## Begin Selected extract
Train the model for 20,000 iterations. Call the train() function we defined above to do it. Make sure you store the returned elbo values because you will need them later.

Answer:

# Your code here

Part A.III#

Plot the evolution of the ELBO.

Answer:

# Your code here

Part A.IV#

Take 1,000 posterior samples.

Answer:

I’m giving you this one because it is a bit tricky. You need to use the pyro.infer.Predictive class to do it. Here is how you can use it:

post_samples = pyro.infer.Predictive(model, guide=guide, num_samples=10)(X, Y)
# Just modify the call to get the right number of samples

Part A.V#

Plot the histograms of the posteriors of \(\ell\), \(\sigma\), \(\alpha_{10}\) and \(w_{10}\).

Answer:

# First, here is how to extract the samples.
ell = post_samples["ell"]
# You can do `post_samples.keys()` to see all the keys.
# But they should correspond to the names of the latent variables in the model.
sigma = # Your code here
alphas = # Your code here
ws = # Your code here

# Here is the code to make the histogram for the length scale.
fig, ax = plt.subplots()
# **VERY IMPORTANT** - You need to detach the tensor from the computational graph.
# Otherwise, you will get very very strange behavior.
ax.hist(ell.detach().numpy(), bins=20, alpha=.5)
ax.set(xlabel="$\ell$", ylabel="Frequency")
sns.despine(trim=True);

# Your code for the other histograms here

Part A.VI #

Let’s extend them model to make predictions.

Answer:

# Again, I'm giving you most of the code here.

def predictive_model(X, y, num_centers=50):
    # First we run the original model get all the variables
    params = model(X, y, num_centers)
    # Here is how you can access the variables
    w = params["w"]
    ell = # Access the length scale
    sigma = # Access the standard deviation of the measurement noise
    x_centers = # Access the centers of the radial basis functions
    # Here are the points where we want to make predictions
    xs = torch.linspace(X.min(), X.max(), 100).unsqueeze(-1)
    # Evaluate the basis on the prediction points
    Phi = RadialBasisFunctions(x_centers, ell)(xs)
    # Make the predictions - we use a deterministic node here because we want to
    # save the results of the predictions.
    predictions = pyro.deterministic("predictions", Phi @ w)
    # Finally, we add the measurement noise
    predictions_with_noise = pyro.sample("predictions_with_noise", dist.Normal(predictions, sigma))
    return locals()

Part A.VII#

Extract the posterior predictive distribution using 10,000 samples. Separate aleatory and epistemic uncertainty.

Answer:

# Here is how to make the predictions. Just change the number of samples to the right number.
post_pred = pyro.infer.Predictive(predictive_model, guide=guide, num_samples=10)(X, Y)
# We will predict here:
xs = torch.linspace(X.min(), X.max(), 100).unsqueeze(-1)
## End Selected extract
Instructions to follow: Please resume the Pyro assignment text above, continuing on from its last line.
## Begin Information supplied
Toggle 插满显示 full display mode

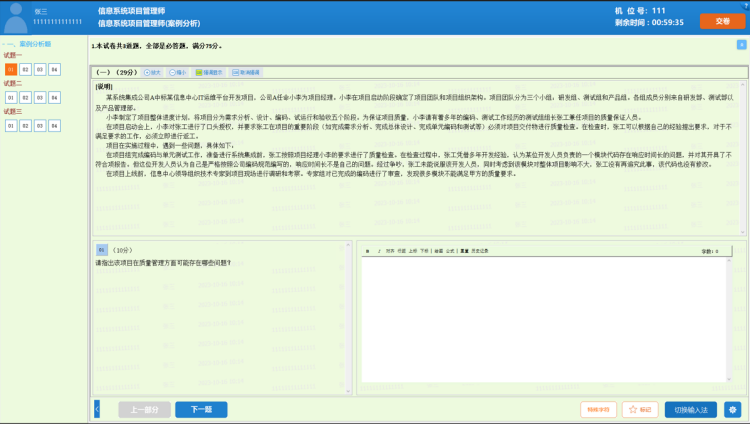click(x=212, y=73)
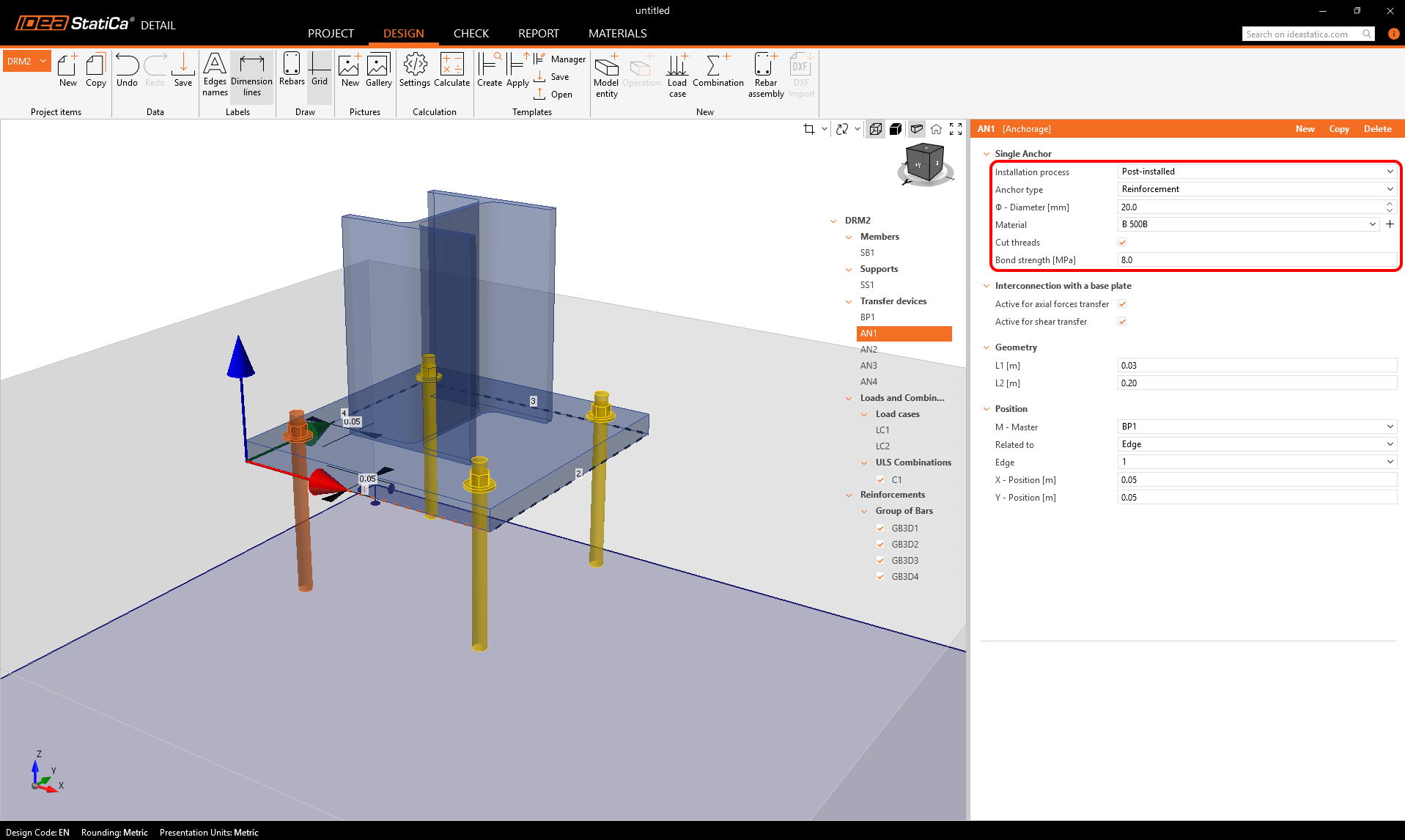Uncheck the Cut threads checkbox
The width and height of the screenshot is (1405, 840).
(1122, 243)
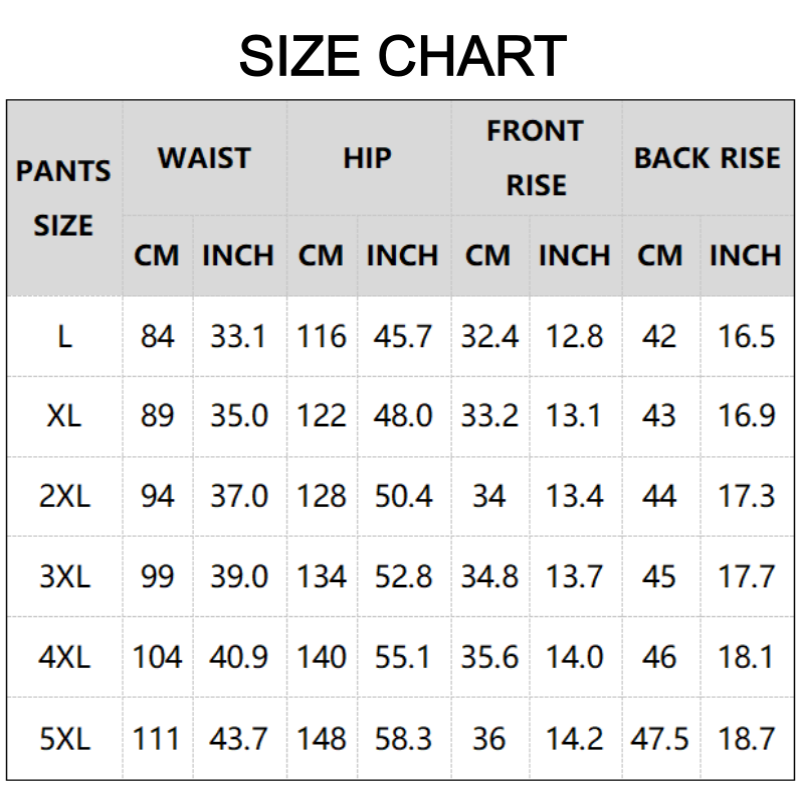Click the SIZE CHART title
Image resolution: width=800 pixels, height=800 pixels.
pos(402,56)
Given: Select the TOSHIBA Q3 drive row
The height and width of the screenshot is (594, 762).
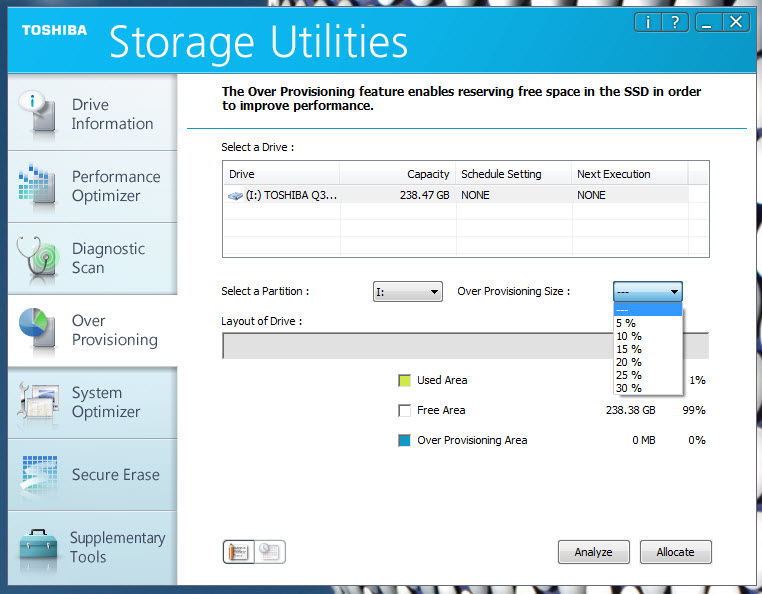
## End Information supplied
Answer for this exercise:
# You can extract the predictions from post_pred like this:
predictions = post_pred["predictions"]
# Note that we extracted the deterministic node called "predictions" from the model.
# Get the epistemic uncertainty in the usual way:
p_500, p_025, p_975 = np.percentile(predictions, [50, 2.5, 97.5], axis=0)
# Extract predictions with noise
predictions_with_noise = # Your code here
# Get the aleatory uncertainty
ap_025, ap_975 = # Your code here

Part A.VIII#

Plot the data, the median, the 95% credible interval of epistemic uncertainty and the 95% credible interval of aleatory uncertainty, along with five samples from the posterior.

Answer:

# Your code here. You have everything you need to make the plot.

Part B - Heteroscedastic regression#

We are going to build a model that has an input-varying noise. Such models are called heteroscedastic models. Here I will let you do more of the work.

Everything is as before for \(\ell\), the \(\alpha_j\)’s, and the \(w_j\)’s. We now introduce a model for the noise that is input dependent. It will use the same RBFs as the mean function. But let’s use a different length-scale, \(\ell_\sigma\). So, we add:

\[ \ell_\sigma \sim \text{Exponential}(1), \]

\[ \alpha_{\sigma,j} \sim \text{Exponential}(1), \]

and

\[ w_{\sigma,j} | \alpha_{\sigma,j} \sim N(0, \alpha_{\sigma,j}^2), \]

for \(j=1,\dots,m\).

Our model for the input-dependent noise variance is:

\[ \sigma(x;\mathbf{w}_\sigma,\ell) = \exp\left(\mathbf{w}_\sigma^T \boldsymbol{\phi}(x;\ell_\sigma)\right). \]

So, the likelihood of the data is:

\[ y_i | \mathbf{w}, \mathbf{w}_\sigma \sim N\left(\mathbf{w}^T \boldsymbol{\phi}(x_i;\ell), \sigma^2(x_i;\mathbf{w}_\sigma,\ell)\right), \]

You will implement this model.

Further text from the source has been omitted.